--- BEGIN Extracted text ---

By NEIL HARTNELL
Tribune Business Editor
nhartnell@tribunemedia.net
Almost two-thirds of college and university-educated Bahamians have moved abroad to seek jobs in developed countries, costing this nation a sum equivalent to 4.4 per cent of annual gross domestic product (GDP).
The so-called ‘brain drain’ was highlighted in a newly-released Inter-American Development Bank (IDB) report, which noted that 61 per cent of tertiary-educated Bahamians had left this nation for jobs in Organisation for Economic Co-Operation and Development (OECD) member countries.
The study, ‘Is there a Caribbean Sclerosis’, which attempts to determine why economic growth in the Bahamas and five other regional nations has been stagnating, effectively suggests this nation is losing its ‘best and brightest’ minds to other economies.
This, in turn, has major implications for the productivity, innovation and creativity of Bahamian firms and the wider economy, all areas where it is suggested this nation is not as competitive as it might be.
The IDB report’s authors, Inder Ruprah, Karl Melgarejo, and Ricardo Sierra, summed it up thus: “The Caribbean countries have lost more than 70 per cent of their labour force with more than 12 years of schooling through emigration.

--- END Extracted text ---
--- BEGIN Given material ---

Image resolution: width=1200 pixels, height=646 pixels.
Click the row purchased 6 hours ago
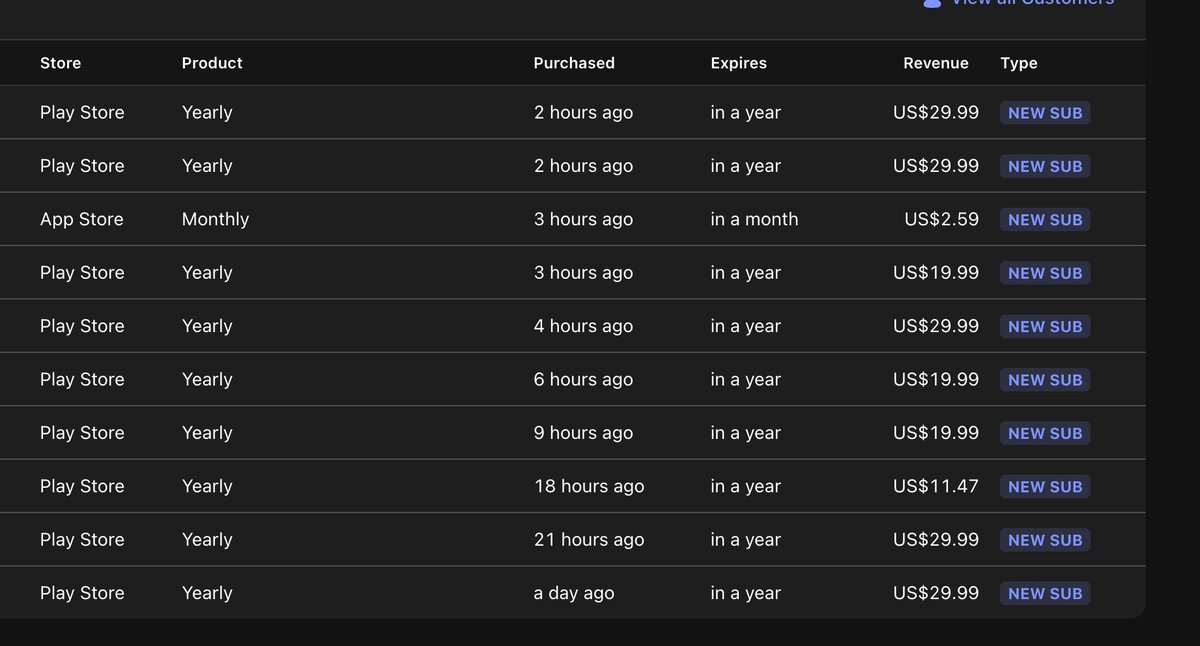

--- END Given material ---

**Task**
Continue the news article about Bahamians with college degrees leaving for jobs abroad, picking up after its last sentence.

**Result of the task**
“This is worrisome because one of the few non-controversial stylised facts in economic growth literature is the positive contribution of education to economic growth. Thus, migration affects the Caribbean countries’ ability to generate economic growth and jobs.”
The IDB study pegs the combined impact of this ‘brain drain’, plus the money spent on these Bahamians’ education, at 4.4 per cent of GDP. With Bahamian GDP currently estimated at around $8 billion, the ‘dollar value’ of that 4.4 per cent is around $350 million.
The Bahamas, though, is far from alone in the ‘brain drain’ problem. And, in comparison to regional peers, it is among those that suffers the least loss, only Surinam (at 48 per cent) losing fewer of its tertiary-educated workers.
In contrast, Jamaica and Guyana both see more than 85 per cent of their college/university graduates migrate abroad for work. And the Bahamas also suffers the least loss in terms of GDP impact and the number of secondary school graduates (10 per cent) who head abroad seeking work.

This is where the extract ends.